The feud between Boris Johnson and Dominic Cummings could be disastrous for all Tory factions

The political gains from the vaccine roll-out could be squandered by a new Conservative civil war.

By Stephen Bush

Did Boris Johnson really say he would rather “let the bodies pile high in their thousands” than order a third lockdown in October last year? That’s the sensational claim in this morning’s Daily Mail

Downing Street has denied that Johnson made the remarks. But “allies” of Dominic Cummings have claimed that the Prime Minister’s sacked chief adviser made recordings while he was in Downing Street and that he has a slew of embarrassing revelations ready to go.

[Hear more on the New Statesman podcast]

Who to believe? I don’t think it would stretch anyone’s sense of who the Prime Minister is to learn that he had made the remark.

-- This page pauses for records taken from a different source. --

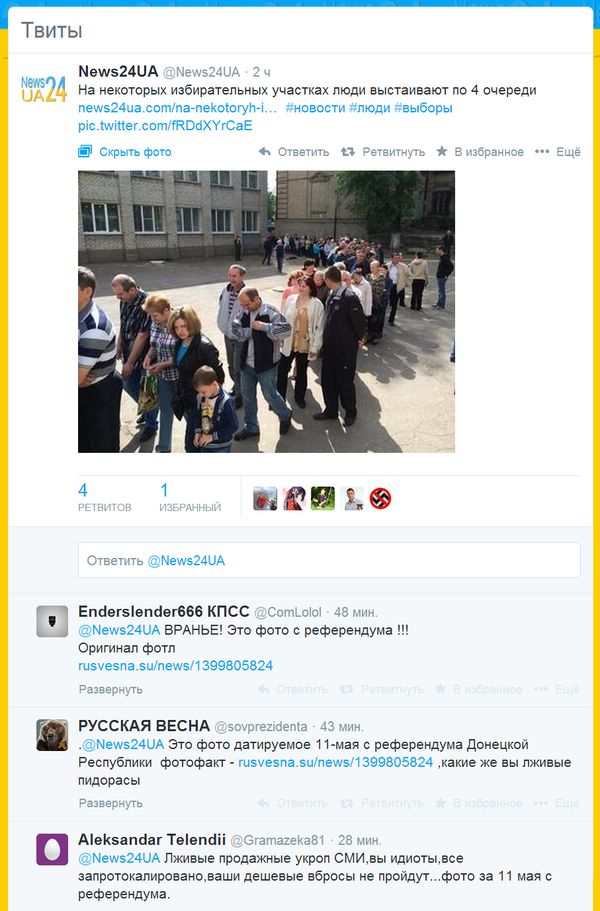
Task: Click the News24UA profile avatar logo
Action: click(44, 89)
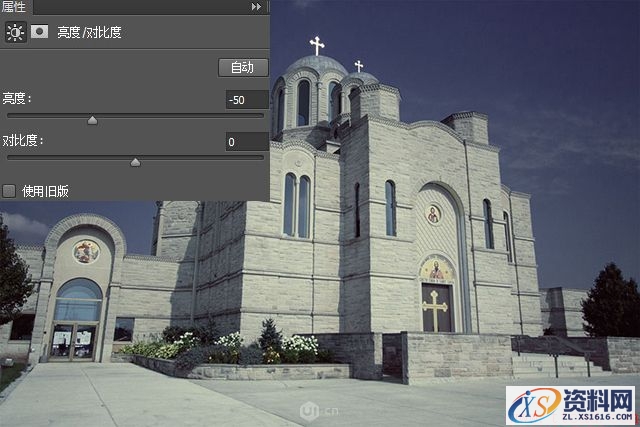Click the 亮度 value field showing -50

coord(246,100)
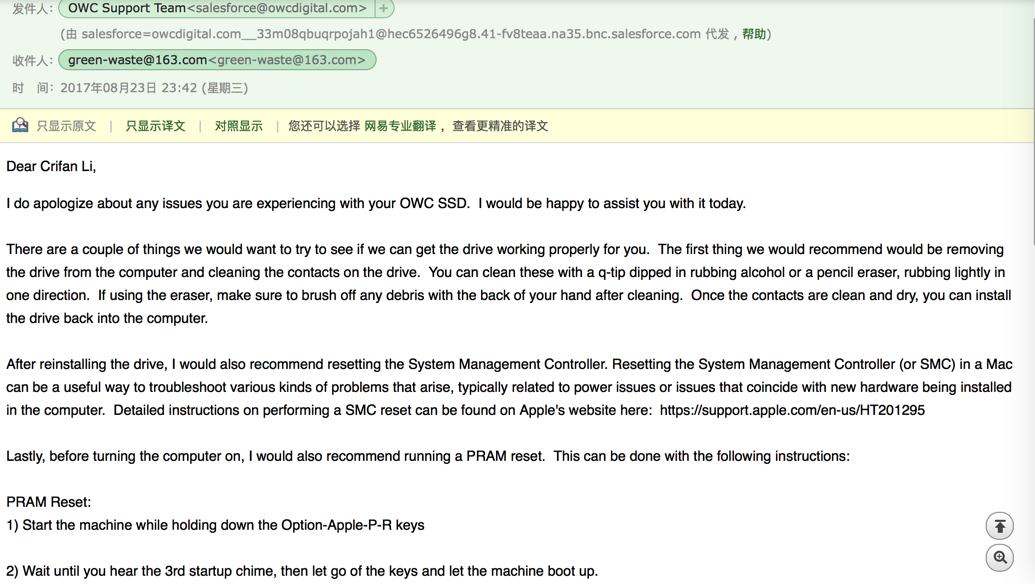Viewport: 1035px width, 584px height.
Task: Jump back to top with the up-arrow button
Action: click(999, 526)
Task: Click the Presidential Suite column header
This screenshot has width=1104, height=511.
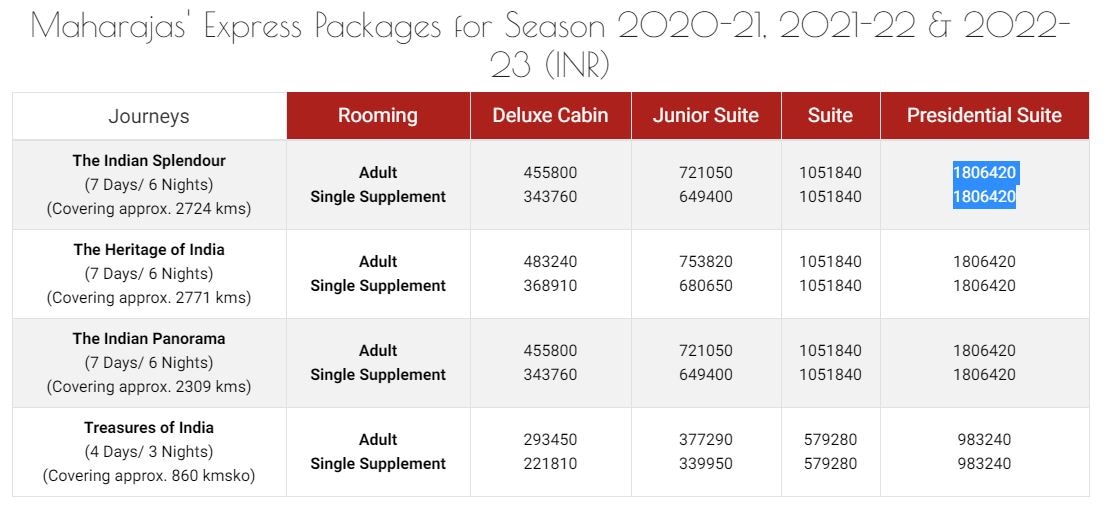Action: point(984,115)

Equally, I don’t think it would shock anyone if it turned out that his opponents and former allies were themselves making up tall tales in order to hurt someone who had wronged them. 

Elsewhere, there are further questions about who paid for the upfront cost of the Downing Street flat’s refurbishment: and it’s that story that could, I think, prove more damaging than anything else, because unlike the Greensill affair, or the questions about the government’s handling of Covid-19 in November and December, it is tangible and easy to grasp. 

But the danger of both stories is that the Conservatives are currently feeling the benefit of the successful vaccine roll-out: the story that the government faced an impossible task and in the end emerged from it all right, all things concerned. A spat between warring Conservative factions that highlights the other side of the story could be a disaster for the Prime Minister and his internal opponents alike.